Exactly reproduce the lines from the one holding "The width and height of the screenshot is (111, 106)." through the end of the records, including both boundary lines but no pictures.
SOURCE INFORMATION section start
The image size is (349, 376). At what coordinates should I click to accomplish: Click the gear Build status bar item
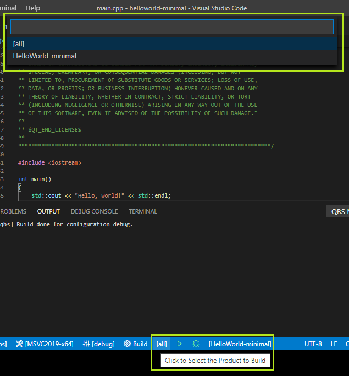pos(136,344)
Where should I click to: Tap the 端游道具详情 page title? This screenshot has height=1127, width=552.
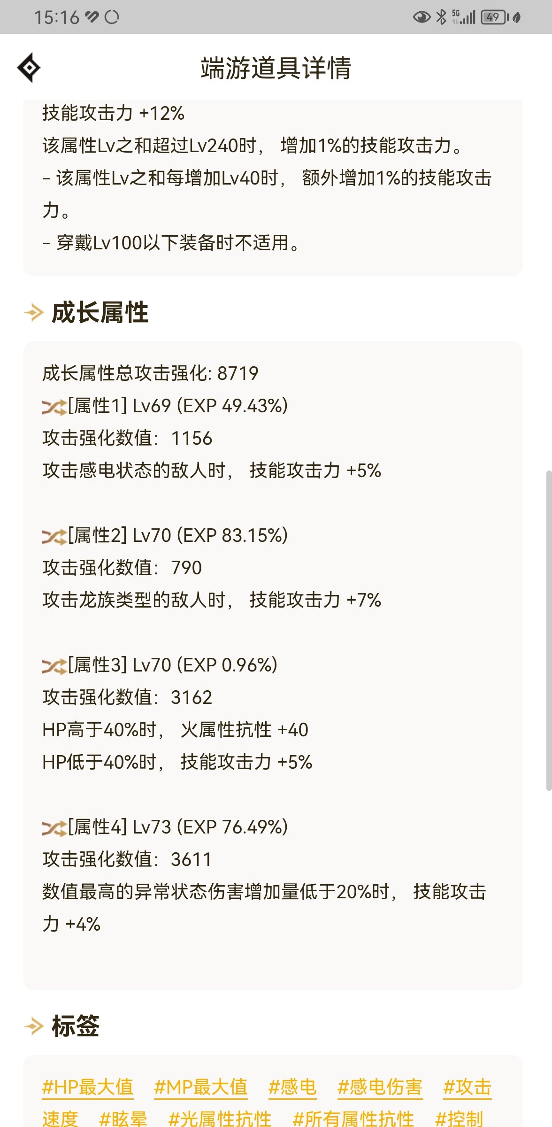[276, 68]
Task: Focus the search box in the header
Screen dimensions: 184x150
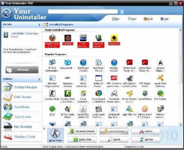Action: (83, 11)
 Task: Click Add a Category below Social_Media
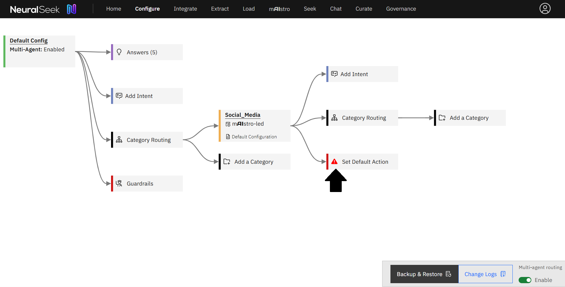click(254, 162)
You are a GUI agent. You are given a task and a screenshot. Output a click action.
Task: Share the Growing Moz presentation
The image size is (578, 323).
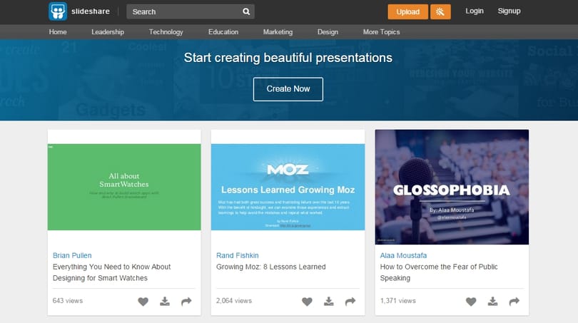[350, 302]
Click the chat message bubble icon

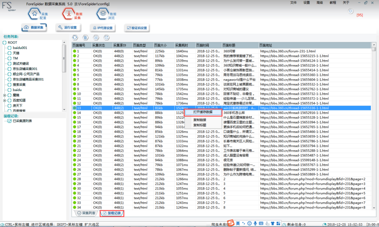pyautogui.click(x=350, y=11)
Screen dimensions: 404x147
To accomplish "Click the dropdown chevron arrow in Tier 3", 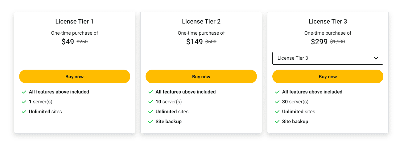I will pyautogui.click(x=376, y=58).
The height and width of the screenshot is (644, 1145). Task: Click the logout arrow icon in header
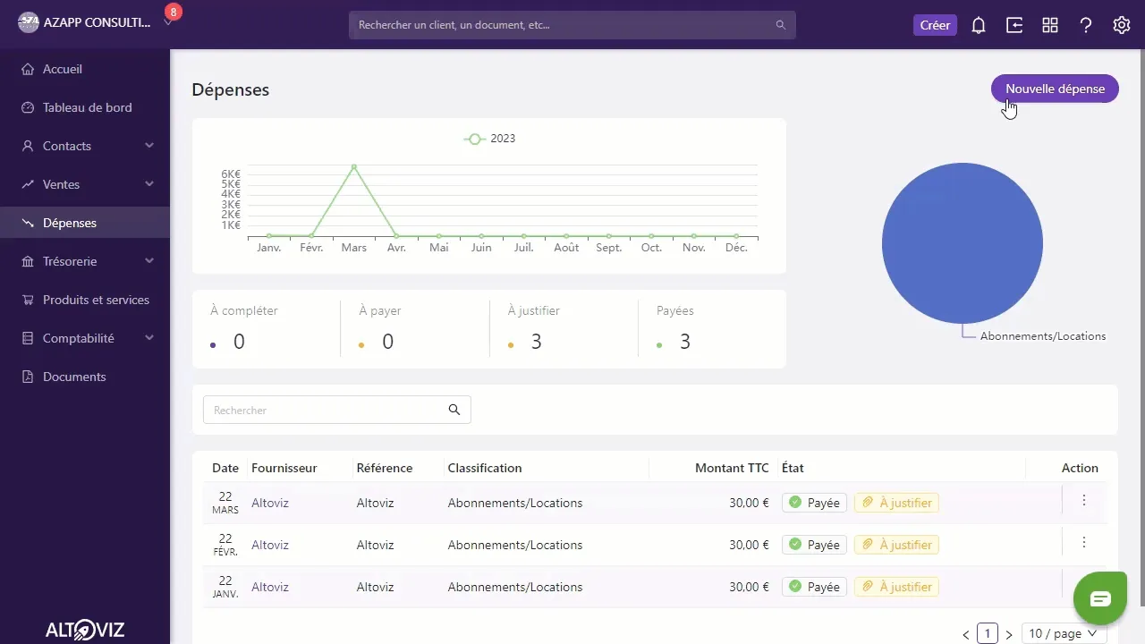pyautogui.click(x=1014, y=25)
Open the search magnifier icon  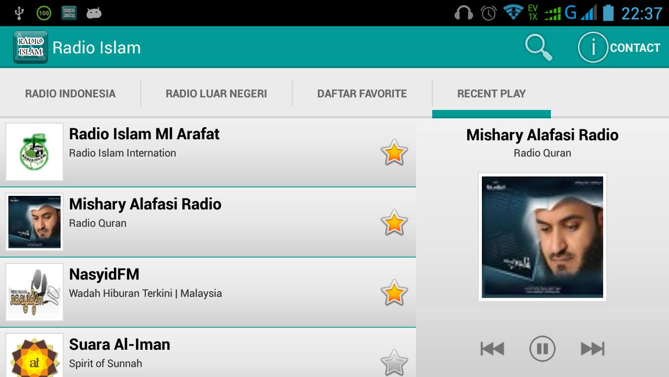539,48
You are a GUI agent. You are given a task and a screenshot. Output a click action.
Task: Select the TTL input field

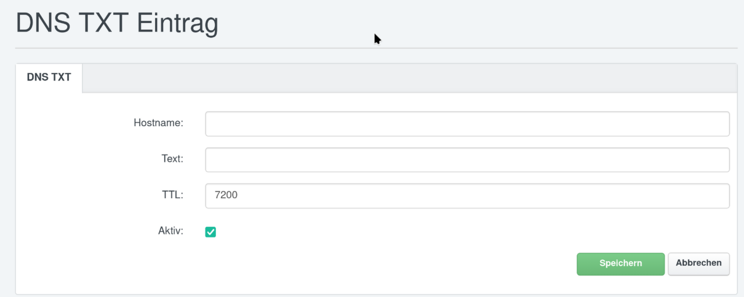click(x=467, y=196)
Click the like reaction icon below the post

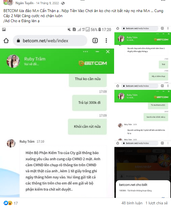[x=6, y=203]
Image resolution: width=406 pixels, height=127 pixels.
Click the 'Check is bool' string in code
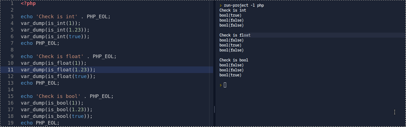[58, 96]
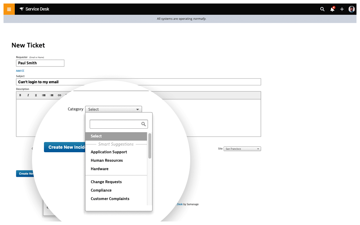Screen dimensions: 360x225
Task: Click the Add CC link
Action: tap(20, 71)
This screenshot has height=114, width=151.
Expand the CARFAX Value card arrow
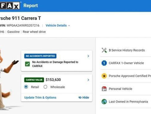(88, 80)
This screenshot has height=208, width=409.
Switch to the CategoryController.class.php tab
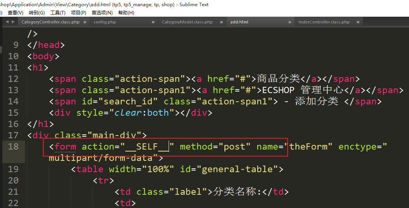[50, 22]
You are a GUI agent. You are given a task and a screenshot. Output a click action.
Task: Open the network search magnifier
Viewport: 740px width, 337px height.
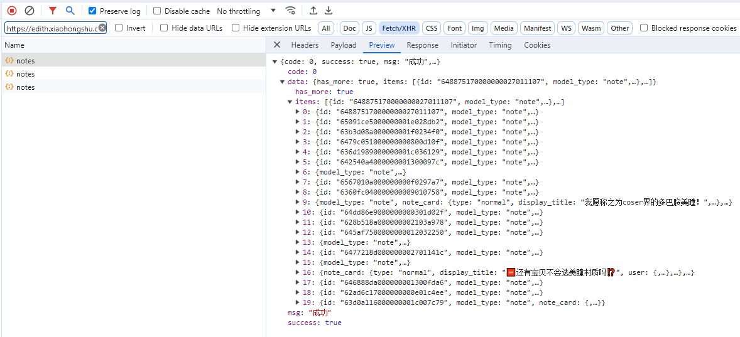[70, 11]
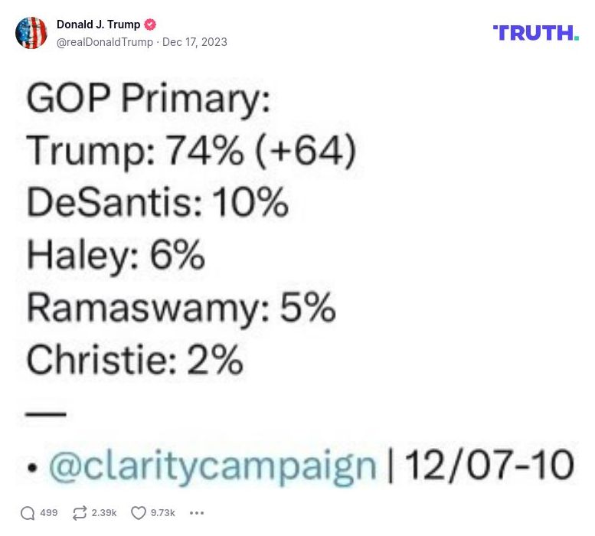Click the "Haley: 6%" line
The height and width of the screenshot is (536, 595).
(116, 256)
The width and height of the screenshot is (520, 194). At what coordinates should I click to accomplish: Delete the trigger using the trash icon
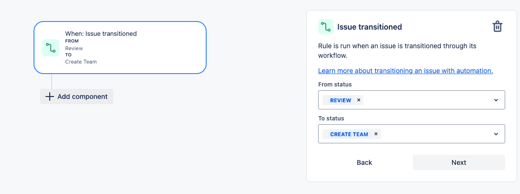[x=497, y=26]
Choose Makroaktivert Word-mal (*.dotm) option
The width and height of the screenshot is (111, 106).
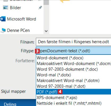coord(73,81)
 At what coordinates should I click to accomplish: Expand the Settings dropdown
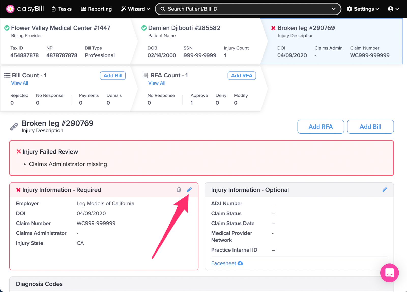363,9
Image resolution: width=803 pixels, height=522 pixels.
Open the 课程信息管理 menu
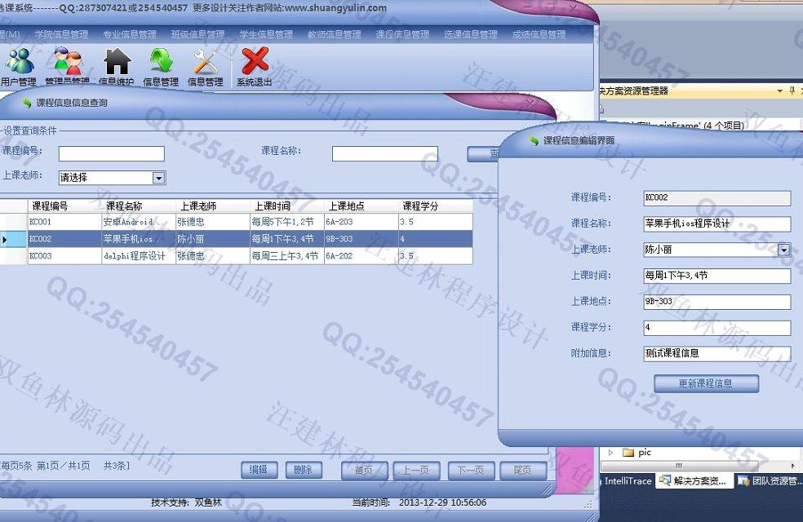pos(402,35)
SOURCE INFORMATION section end
- _EXERCISE RESPONSE_:
The width and height of the screenshot is (111, 106).
coord(73,81)
 At what coordinates should I click to accomplish: Expand the Settings dropdown
363,9
Image resolution: width=803 pixels, height=522 pixels.
Open the 课程信息管理 menu
pos(402,35)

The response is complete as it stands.